───── Input records ─────
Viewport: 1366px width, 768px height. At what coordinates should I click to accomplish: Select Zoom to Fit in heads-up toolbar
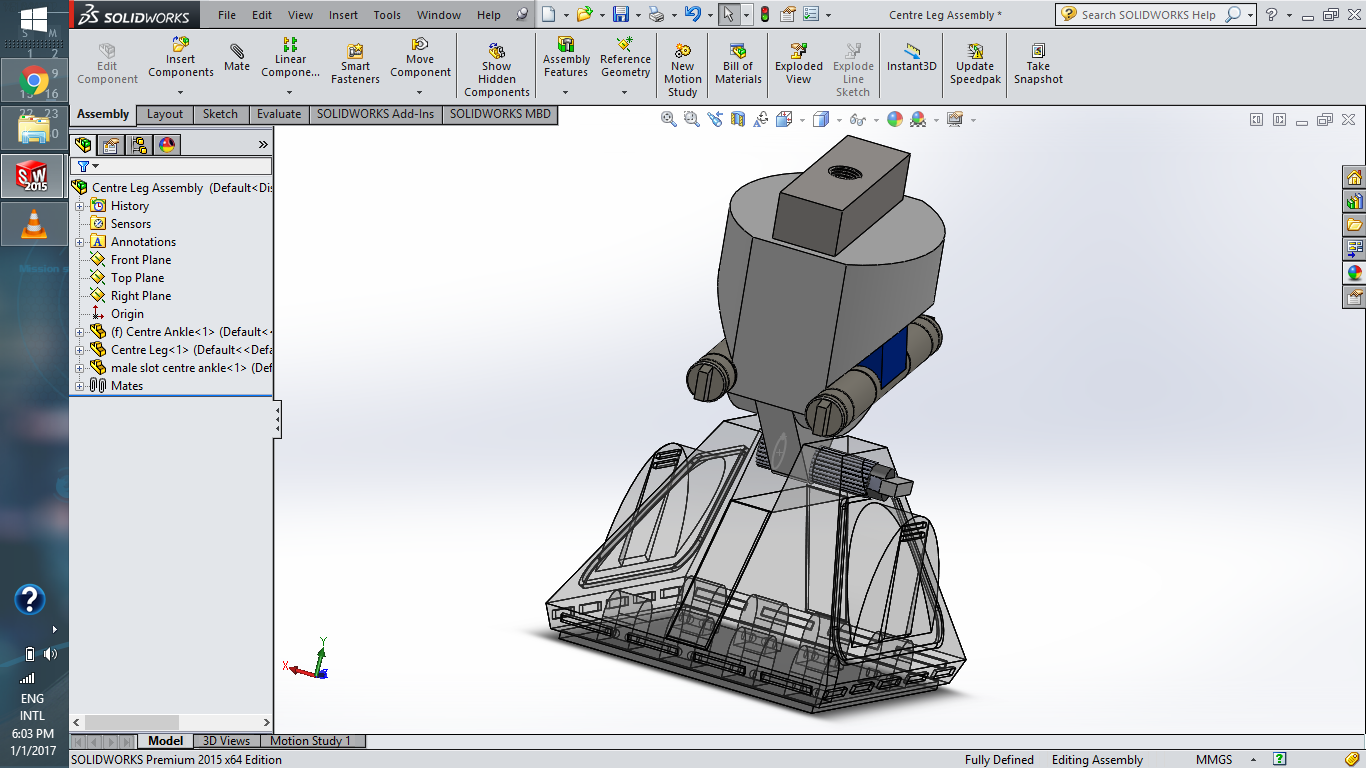668,119
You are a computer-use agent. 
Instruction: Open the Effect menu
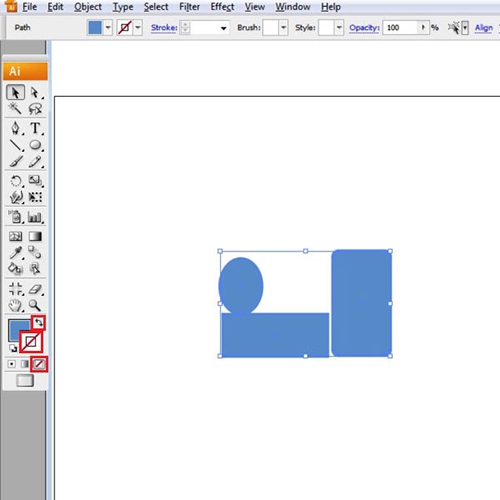(x=222, y=7)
─────
▶ **What is required**: Print each record as it appears above, dropping every picture from the copy.

▶ **The completed task**:
Viewport: 1366px width, 768px height. At what coordinates should I click to accomplish: Select Zoom to Fit in heads-up toolbar
668,119
You are a computer-use agent. 
Instruction: Open the Effect menu
(x=222, y=7)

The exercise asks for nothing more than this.